海や湖が陸地に入り込んでいて、恵まれた地形であった事から港町にされ、他文化の影響を直に受け、段々と栄えていったのである。尚、この地を来訪したペリーの目的は、乗組員の休養、水・食料などの補給の他、太平洋で操業する捕鯨船(ほげいせん)の安全確保だったと言われている。
そして、最終的には函館港が北方太平洋での戦略要地となる事を確信し、その環境水準を高く評価した。
新潟港
 新潟港が開港されたのは、他の4港が開港した安政6(1859)年から10年後、明治元(1869)年11月19日の事だった。これは諸外国が当初、他の港を開港する事を要求したのと、信濃川河口に港があり、その浅い水深のために大型船が入港できなかったのが大きな要因だったと言われている。
しかし、開港こそ遅れたものの、新潟港は日本海側では唯一の貿易港となり、その後は灯台の設置や運上所の建設などが行われ、様々な異文化を吸収しつつ発展し、その姿を変貌させていったのである。
また、北方に対しての函館と同様に、中国や朝鮮といった大陸に向けての前線基地的な役割も持っていたと言えるだろう。
神戸港
 異国情緒では横浜と双璧を成す神戸。その開港式は運上所で執り行われた。時に慶応3(1868)年の出来事である。日本は200年以上も続いた鎖国に終止符が打たれ、開港によって国外からもたらされた風俗・習慣などが一気に広まって行こうとする時期だった。開港された5大都市の中で、そういうものの取り入れ方が最もスムーズだったのが神戸である。現在の神戸を象徴する独特の雰囲気は、この時にそのルーツがあると言って良いだろう。
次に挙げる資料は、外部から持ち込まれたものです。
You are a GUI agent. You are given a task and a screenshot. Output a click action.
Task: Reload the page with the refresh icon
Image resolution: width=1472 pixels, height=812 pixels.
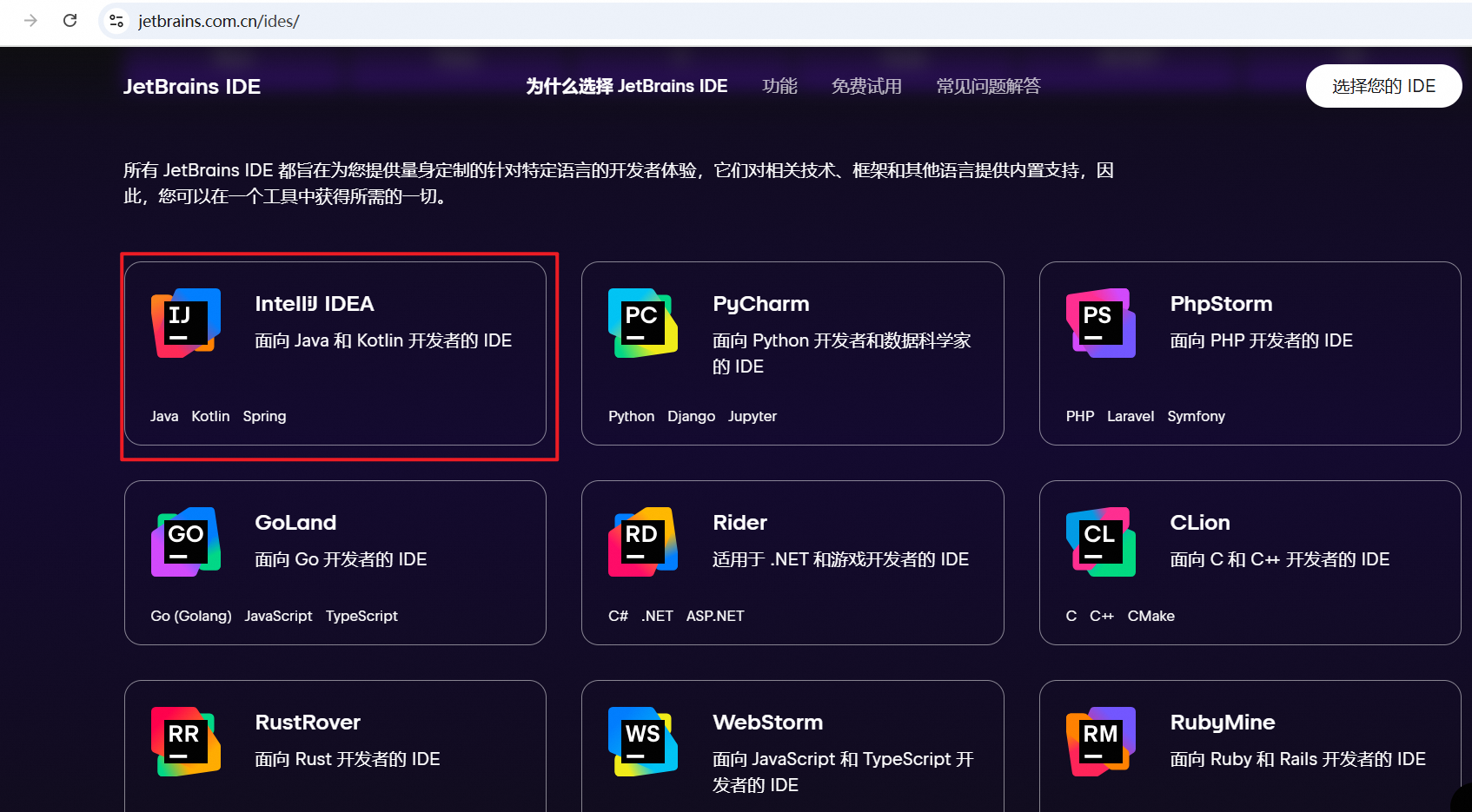click(70, 21)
また、最初に開港を求められたのは神戸ではなく兵庫港だったが、横浜と同じく、トラブルが懸念され、その代わりに神戸が開港されたという訳である。
長崎港
 外国と日本の交流を考えた時、その歴史でずば抜けているのが長崎である。古くは種子島において鉄砲が伝来、多くのポルトガル人がキリスト教を宣教し、町には協会や洋風建築の建物が軒を連ねていた。
そして元亀元(1570)年、キリシタン大名の大村純忠が町造りを行い、港を測量して翌年に開港したのが長崎港の始まりである。その後、日本は鎖国制を敷き、外国との間に壁を作ろうとする。
しかし、そんな中にあって寛永13(1636)年には出島が出現し、日本と外国をつなぐ唯一のパイプとなった。貿易や文化交流という観点で見た場合、長崎はその先駆者であり、抜きにしては語れないのである。